Apology from Parliament House to man who was asked to turn Aboriginal flag singlet inside out

“We were actually aiming to see how many government institutions we could get into in thongs,” he posted.

“The answer is all.”

The men say Parliament House was the only building to take exception to the singlet.

Pre-Invasion Day Special

This year, let’s ditch the Queen’s Birthday holiday and replace it with Mabo Day

This week marks the anniversary of Eddie Mabo’s death. IndigenousX host Chris Bourke says it’s high time for a national day to celebrate his meaningful contribution to Australian history

And from Luke Pearson: Why we need to change the date of Australia Day

AussieBum chief reacts to claims Australia Day undies are offensive to Indigenous culture

“AussieBum’s chief executive says he was naive to the fact its Australia Day underwear featuring dot paintings, boomerangs and a cartoon depiction of a traditional Aboriginal person could cause upset.” BULL SHIT. No Award calls silly buggers. “I saw [the design] as inclusive” HAHAHA

HAHAHA

Australia Day: it’s a health threat (including tips on creating a 26 January that’s healthier for our Indigenous Peoples)

The day I don’t feel Australian? That would be Australia Day

You know we got feels on this: How the Australia Day lamb ad contributes to everyday cultural erasure

To that end, it seems Australia and Israel have much in common. Both nations pride themselves on free and democratic principles. Both were founded on land already occupied by another people and have engaged in the systematic erasure of these people. And both deny this erasure by mythologising their own origins, invoking metaphors of a land previously barren and lifeless; where Australians talk of “nothing but bush“, Israelis boast that they “made the desert bloom“.

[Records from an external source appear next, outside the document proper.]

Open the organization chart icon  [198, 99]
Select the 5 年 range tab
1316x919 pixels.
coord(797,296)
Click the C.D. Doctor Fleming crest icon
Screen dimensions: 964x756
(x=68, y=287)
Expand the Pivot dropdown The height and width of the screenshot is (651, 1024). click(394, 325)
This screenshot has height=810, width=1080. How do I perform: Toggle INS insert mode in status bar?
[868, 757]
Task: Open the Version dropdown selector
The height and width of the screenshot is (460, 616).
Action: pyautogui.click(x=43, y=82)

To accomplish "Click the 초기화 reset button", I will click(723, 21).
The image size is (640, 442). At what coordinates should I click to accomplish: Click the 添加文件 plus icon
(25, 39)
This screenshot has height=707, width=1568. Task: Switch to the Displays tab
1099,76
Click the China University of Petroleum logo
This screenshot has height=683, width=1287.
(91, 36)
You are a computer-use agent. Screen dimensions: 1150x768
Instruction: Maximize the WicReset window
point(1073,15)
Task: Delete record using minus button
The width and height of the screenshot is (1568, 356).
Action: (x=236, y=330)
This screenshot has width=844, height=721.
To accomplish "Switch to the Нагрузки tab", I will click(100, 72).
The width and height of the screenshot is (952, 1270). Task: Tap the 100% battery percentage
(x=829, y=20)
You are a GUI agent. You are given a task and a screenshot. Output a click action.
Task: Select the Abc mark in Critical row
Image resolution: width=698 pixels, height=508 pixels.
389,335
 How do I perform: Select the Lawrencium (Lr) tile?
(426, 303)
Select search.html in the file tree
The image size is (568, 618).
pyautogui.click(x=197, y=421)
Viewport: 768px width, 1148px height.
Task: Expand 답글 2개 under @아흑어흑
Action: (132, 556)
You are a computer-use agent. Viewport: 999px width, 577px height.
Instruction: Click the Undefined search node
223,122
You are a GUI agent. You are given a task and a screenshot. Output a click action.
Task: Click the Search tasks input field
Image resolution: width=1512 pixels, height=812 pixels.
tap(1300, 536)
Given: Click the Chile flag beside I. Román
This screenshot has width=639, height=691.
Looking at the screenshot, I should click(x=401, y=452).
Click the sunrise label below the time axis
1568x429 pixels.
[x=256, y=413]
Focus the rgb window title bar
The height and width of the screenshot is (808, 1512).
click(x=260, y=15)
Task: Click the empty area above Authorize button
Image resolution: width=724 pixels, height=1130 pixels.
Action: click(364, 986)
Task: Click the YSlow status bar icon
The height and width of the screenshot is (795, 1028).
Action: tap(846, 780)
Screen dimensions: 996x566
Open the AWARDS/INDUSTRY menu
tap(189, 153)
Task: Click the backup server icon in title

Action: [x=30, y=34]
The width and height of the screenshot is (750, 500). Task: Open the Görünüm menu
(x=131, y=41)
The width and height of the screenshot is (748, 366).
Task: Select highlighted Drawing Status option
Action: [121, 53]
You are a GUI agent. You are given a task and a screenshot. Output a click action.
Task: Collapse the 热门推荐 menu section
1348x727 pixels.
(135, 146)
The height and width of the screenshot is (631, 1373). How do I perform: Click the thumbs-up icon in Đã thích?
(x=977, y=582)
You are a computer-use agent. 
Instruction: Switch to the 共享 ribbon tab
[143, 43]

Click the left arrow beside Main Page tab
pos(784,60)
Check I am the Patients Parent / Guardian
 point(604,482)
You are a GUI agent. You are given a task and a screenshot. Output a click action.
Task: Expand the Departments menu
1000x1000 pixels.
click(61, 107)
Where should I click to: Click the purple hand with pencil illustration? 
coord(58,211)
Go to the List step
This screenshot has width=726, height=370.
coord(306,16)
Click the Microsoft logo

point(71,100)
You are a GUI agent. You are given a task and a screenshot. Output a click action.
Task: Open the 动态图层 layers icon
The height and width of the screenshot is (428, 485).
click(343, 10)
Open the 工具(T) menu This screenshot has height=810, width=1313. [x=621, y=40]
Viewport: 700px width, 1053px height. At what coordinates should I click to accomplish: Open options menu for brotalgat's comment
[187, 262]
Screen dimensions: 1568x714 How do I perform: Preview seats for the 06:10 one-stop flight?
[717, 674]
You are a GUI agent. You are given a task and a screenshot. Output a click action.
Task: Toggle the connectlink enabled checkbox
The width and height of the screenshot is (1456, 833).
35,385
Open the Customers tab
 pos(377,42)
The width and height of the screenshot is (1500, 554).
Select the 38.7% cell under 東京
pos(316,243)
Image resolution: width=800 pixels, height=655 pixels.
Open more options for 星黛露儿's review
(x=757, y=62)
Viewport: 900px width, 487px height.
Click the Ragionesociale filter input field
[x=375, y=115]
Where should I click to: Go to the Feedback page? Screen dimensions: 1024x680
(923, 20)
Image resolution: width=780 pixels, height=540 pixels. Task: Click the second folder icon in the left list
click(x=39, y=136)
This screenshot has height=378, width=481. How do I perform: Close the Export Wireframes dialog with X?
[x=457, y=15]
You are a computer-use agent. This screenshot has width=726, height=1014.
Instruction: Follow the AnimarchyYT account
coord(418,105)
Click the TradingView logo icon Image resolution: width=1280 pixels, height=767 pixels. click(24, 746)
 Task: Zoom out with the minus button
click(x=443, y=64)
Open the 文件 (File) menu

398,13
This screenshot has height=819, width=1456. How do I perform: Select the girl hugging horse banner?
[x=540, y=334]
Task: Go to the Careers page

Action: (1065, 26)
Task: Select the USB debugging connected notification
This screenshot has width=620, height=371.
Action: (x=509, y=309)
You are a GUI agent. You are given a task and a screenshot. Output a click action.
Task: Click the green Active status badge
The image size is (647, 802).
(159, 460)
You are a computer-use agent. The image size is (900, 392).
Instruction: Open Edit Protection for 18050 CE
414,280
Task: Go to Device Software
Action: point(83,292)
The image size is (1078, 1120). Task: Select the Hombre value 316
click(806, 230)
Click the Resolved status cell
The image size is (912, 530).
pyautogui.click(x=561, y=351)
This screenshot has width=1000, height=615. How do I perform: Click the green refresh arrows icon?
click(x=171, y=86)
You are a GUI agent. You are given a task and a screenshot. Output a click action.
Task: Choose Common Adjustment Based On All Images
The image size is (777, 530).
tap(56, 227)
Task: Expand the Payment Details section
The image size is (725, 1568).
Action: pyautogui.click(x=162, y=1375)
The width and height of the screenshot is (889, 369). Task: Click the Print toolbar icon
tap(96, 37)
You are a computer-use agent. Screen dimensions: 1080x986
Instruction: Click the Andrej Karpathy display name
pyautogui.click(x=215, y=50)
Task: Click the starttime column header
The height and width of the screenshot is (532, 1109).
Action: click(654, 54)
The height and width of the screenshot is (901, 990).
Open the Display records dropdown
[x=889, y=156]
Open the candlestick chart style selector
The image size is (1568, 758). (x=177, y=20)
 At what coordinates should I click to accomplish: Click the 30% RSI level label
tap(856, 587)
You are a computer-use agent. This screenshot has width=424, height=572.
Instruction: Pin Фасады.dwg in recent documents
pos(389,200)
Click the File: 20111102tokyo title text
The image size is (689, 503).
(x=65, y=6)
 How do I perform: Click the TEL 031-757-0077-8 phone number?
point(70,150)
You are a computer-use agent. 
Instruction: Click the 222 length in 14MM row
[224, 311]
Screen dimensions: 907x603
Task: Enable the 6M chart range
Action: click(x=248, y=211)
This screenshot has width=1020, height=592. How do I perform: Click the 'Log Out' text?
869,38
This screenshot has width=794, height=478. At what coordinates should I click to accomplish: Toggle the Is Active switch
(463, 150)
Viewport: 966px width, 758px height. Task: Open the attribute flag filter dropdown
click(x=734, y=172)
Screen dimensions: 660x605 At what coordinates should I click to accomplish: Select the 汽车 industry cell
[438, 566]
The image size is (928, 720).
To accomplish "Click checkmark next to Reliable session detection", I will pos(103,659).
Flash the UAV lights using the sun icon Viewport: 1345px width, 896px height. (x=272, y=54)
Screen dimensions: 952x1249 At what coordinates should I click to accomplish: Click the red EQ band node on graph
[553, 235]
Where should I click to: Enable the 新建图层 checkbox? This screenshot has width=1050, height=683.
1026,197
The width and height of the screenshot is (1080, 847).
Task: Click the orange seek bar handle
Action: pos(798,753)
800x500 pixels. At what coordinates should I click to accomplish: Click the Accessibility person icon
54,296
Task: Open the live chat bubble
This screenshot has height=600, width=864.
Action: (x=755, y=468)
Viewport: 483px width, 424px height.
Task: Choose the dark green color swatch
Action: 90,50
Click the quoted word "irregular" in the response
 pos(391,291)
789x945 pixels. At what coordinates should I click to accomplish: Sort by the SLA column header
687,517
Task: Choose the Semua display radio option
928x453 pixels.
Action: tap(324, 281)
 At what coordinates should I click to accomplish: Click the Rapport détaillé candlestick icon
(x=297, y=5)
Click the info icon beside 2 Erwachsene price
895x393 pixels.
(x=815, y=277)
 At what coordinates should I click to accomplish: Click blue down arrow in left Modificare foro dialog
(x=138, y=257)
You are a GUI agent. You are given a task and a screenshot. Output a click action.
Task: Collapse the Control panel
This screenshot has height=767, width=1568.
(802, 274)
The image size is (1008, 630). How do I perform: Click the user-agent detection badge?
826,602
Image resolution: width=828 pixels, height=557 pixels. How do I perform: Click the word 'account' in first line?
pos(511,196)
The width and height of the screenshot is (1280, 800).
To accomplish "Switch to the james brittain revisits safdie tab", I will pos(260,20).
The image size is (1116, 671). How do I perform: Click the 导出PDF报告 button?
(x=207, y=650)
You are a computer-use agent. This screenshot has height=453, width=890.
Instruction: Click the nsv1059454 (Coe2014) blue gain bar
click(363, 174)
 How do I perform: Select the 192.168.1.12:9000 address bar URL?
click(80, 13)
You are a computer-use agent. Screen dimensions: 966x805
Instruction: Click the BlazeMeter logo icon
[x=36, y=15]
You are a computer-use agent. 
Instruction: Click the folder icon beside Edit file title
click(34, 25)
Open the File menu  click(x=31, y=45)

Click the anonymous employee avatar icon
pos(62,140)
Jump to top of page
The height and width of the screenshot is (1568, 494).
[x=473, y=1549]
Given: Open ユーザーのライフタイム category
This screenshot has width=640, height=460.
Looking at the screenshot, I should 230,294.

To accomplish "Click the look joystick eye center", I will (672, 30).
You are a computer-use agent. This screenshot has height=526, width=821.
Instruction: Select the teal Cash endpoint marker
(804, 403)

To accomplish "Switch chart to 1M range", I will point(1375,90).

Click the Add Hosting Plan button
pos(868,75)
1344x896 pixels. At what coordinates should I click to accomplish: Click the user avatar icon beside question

But Aboriginal people call Australia Day “Invasion Day,” and Palestinians refer to the creation of Israel as Al-Nakba, “The Catastrophe.” The days that the mainstream culture of these countries celebrate as their birth are the very days on which the culture of another people were marked for erasure. This is not something to be celebrated but a tragedy to be mourned.

No national holiday can be a cause for unbridled celebration when it hinges on erasing the reality of a violent past, no matter what is on the menu.